Some ideas sound unlikely but can, with the right people pulling the right strings, result in riveting theater. At the same time, some audaciously bold ideas may sound rich, may even be called fool-proof, but once onstage reveal themselves as bad ideas after all, interesting but largely unsuccessful.
Such is the case with Dell’ Arte Company’s new production of Moliére’s farcical comedy Tartuffe, running through Dec. 10 at the Marin Theater Company in Mill Valley. The Dell’ Arte Company is renowned for productions staged in the highly physical style of Italian commedia dell’ arte, with actors donning masks with grotesquely exaggerated features as they juggle, romp, stilt-walk and somersault their way through elaborately choreographed plots.
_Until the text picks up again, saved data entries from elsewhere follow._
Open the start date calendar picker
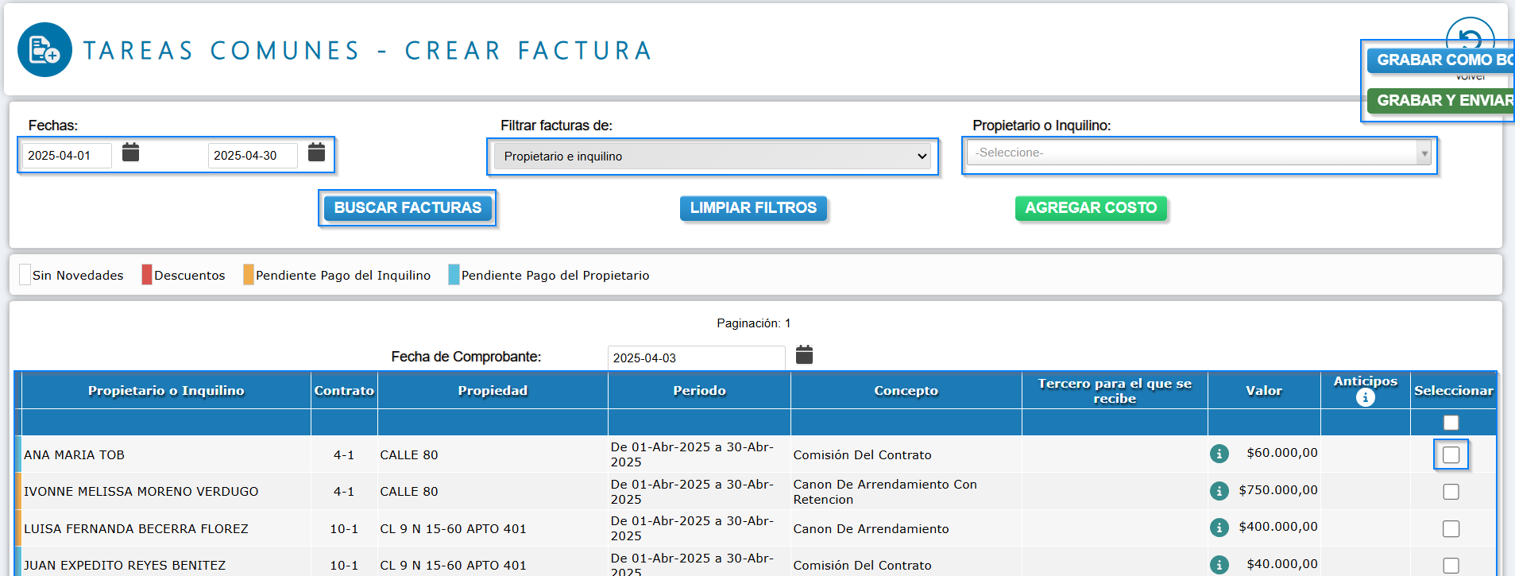The width and height of the screenshot is (1515, 576). 131,153
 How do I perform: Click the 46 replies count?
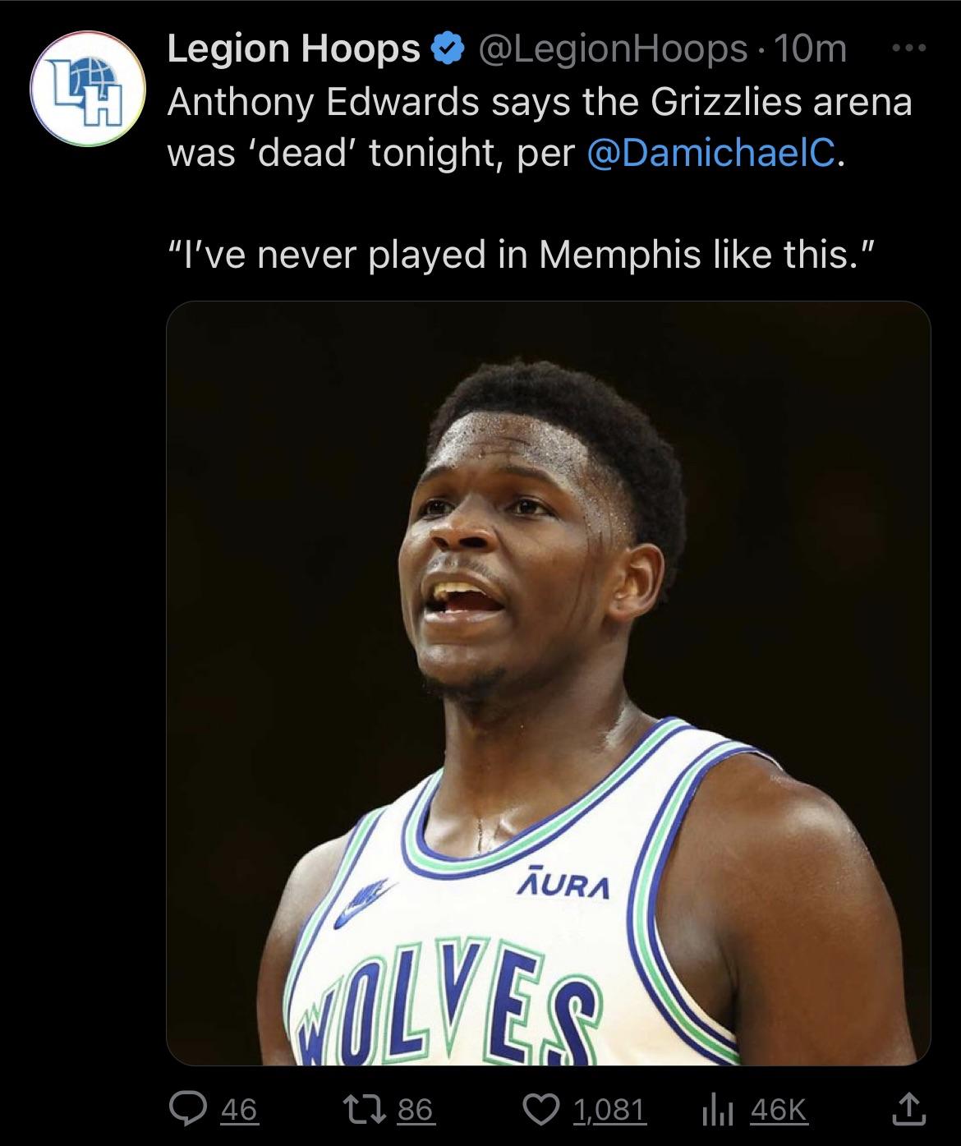pyautogui.click(x=239, y=1111)
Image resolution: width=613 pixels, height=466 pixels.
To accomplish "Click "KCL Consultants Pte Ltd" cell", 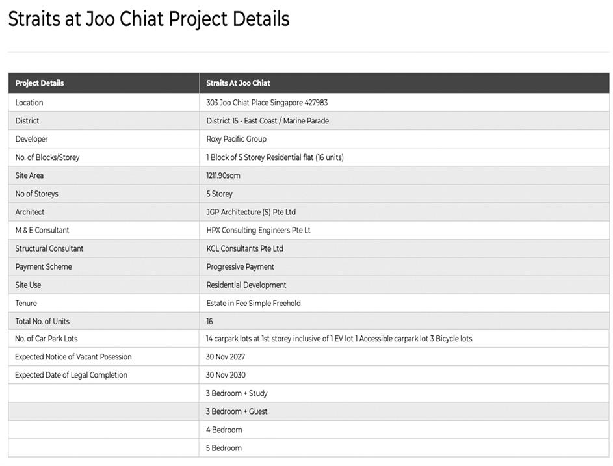I will coord(244,248).
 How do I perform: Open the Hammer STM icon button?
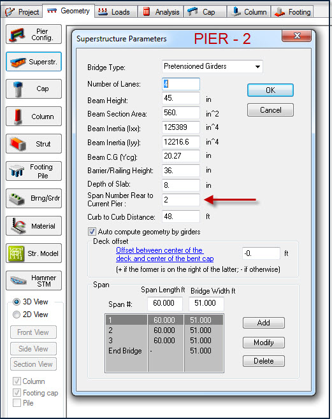point(34,281)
Though Moliére was reputedly inspired by the commedia style, his works tend more toward verbal wittiness than physical comedy. According to historians, Tartuffe did have a run at a Parisian theater where a troupe of Italian comedians were also performing, so it is conceivable that such a collaboration might have taken place.
The story is fairly well-known. The aged Orgon (nicely played by Adrian C. Mejia) is a wealthy landowner with a house full of servants and a young, pretty wife, Elmire (Deborah Taylor Barrera). Orgon’s daughter, Mariane (Jackie Dandeneau), wants to marry the foppish Valere (a marvelously silly David Ferny), but Orgon, who’s begun to worry about the future of his soul, has decided to marry her instead to Tartuffe, a con man in holy man’s robes who has insinuated himself into the foolish Orgon’s household.
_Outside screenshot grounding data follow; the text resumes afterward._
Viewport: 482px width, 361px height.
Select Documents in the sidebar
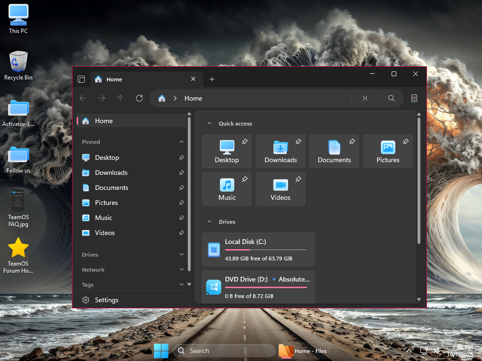(111, 188)
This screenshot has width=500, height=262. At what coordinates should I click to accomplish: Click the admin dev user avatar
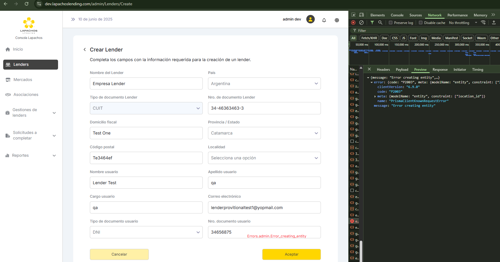coord(310,19)
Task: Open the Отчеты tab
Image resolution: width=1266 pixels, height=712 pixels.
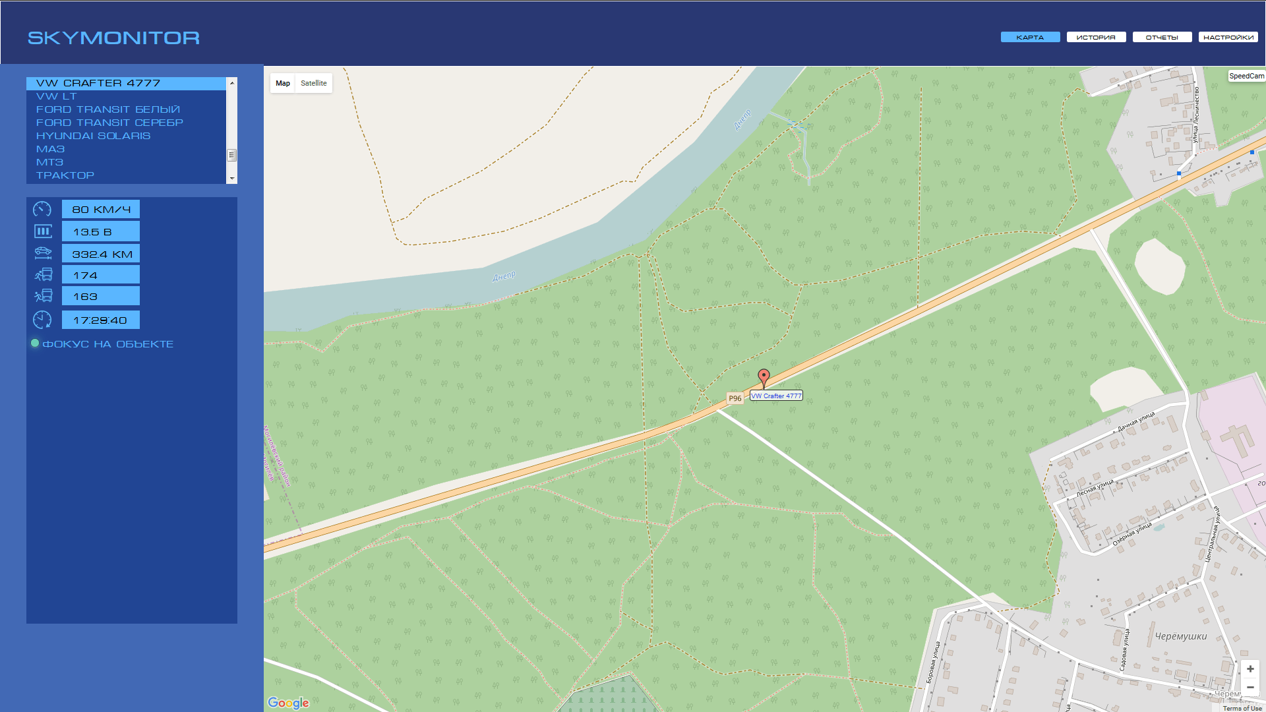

As played by Dell’ Arte’s producing artistic director Michael Fields, Tartuffe is a conspicuous liar, a charmingly roguish scalawag who has imposed the strictest moral behavior among Orgon’s family and staff while simultaneously scheming to take the old man’s money and schtupp his wife on the side. The timeliness of a show about hypocrisy among influential religious figures is obvious; exposing the shadow side of those who oppress us never goes out of style, which explains Tartuffe’s popularity after a run of some 340 years.
The problem with this Tartuffe–imaginatively and rambunctiously directed by Giulio Cesare Perrone–is that instead of bringing extra vivacity and insight to Moliére’s tale of religious charlatans and pious hypocrisy, all of the masks and monkeyshines and acrobatics actually diminishes the power of the story instead of enhancing it. Such is the danger whenever a classic is repurposed to fit a different time period or style than originally written. Such tinkerings must bring at least as much to the source material as they end up taking away from it.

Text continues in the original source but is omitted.